Saved data entries:

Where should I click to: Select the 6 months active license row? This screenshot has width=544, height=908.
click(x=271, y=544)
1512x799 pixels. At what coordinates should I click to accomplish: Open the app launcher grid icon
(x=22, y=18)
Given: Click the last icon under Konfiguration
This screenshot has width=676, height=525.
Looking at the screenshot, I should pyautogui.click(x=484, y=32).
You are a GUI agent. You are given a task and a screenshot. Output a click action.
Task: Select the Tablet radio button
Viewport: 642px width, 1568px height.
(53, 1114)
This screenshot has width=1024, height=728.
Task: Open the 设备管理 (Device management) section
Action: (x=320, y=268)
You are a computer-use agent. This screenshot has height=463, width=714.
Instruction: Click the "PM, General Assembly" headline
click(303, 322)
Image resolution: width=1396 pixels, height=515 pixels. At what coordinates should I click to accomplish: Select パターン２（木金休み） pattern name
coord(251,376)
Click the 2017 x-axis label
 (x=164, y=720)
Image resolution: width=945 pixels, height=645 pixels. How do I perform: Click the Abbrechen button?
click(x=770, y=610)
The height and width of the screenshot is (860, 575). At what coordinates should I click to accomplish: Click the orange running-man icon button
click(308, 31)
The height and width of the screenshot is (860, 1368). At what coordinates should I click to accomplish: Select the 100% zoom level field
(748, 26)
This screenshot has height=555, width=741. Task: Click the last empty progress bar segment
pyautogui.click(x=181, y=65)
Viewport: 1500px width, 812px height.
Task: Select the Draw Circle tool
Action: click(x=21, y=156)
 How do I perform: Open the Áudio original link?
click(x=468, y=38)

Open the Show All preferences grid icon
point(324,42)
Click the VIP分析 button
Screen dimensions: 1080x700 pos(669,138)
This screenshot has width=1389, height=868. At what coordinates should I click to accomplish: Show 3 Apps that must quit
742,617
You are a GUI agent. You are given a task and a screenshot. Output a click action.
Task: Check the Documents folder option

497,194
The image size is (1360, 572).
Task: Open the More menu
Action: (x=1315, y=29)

▸ **EXERCISE INSTRUCTIONS**: For each line in the data, set it down again exactly.

▸ **SOLUTION**:
Where should I click to: Select the 6 months active license row? This screenshot has width=544, height=908.
click(x=271, y=544)
1512x799 pixels. At what coordinates should I click to accomplish: Open the app launcher grid icon
(x=22, y=18)
Given: Click the last icon under Konfiguration
This screenshot has width=676, height=525.
Looking at the screenshot, I should pyautogui.click(x=484, y=32).
You are a GUI agent. You are given a task and a screenshot. Output a click action.
Task: Select the Tablet radio button
Viewport: 642px width, 1568px height.
(53, 1114)
This screenshot has width=1024, height=728.
Task: Open the 设备管理 (Device management) section
Action: (x=320, y=268)
You are a computer-use agent. This screenshot has height=463, width=714.
Instruction: Click the "PM, General Assembly" headline
click(303, 322)
Image resolution: width=1396 pixels, height=515 pixels. At what coordinates should I click to accomplish: Select パターン２（木金休み） pattern name
coord(251,376)
Click the 2017 x-axis label
 (x=164, y=720)
Image resolution: width=945 pixels, height=645 pixels. How do I perform: Click the Abbrechen button?
click(x=770, y=610)
The height and width of the screenshot is (860, 575). At what coordinates should I click to accomplish: Click the orange running-man icon button
click(308, 31)
The height and width of the screenshot is (860, 1368). At what coordinates should I click to accomplish: Select the 100% zoom level field
(748, 26)
This screenshot has height=555, width=741. Task: Click the last empty progress bar segment
pyautogui.click(x=181, y=65)
Viewport: 1500px width, 812px height.
Task: Select the Draw Circle tool
Action: click(x=21, y=156)
 How do I perform: Open the Áudio original link?
click(x=468, y=38)

Open the Show All preferences grid icon
point(324,42)
Click the VIP分析 button
Screen dimensions: 1080x700 pos(669,138)
This screenshot has width=1389, height=868. At what coordinates should I click to accomplish: Show 3 Apps that must quit
742,617
You are a GUI agent. You are given a task and a screenshot. Output a click action.
Task: Check the Documents folder option

497,194
The image size is (1360, 572).
Task: Open the More menu
Action: (x=1315, y=29)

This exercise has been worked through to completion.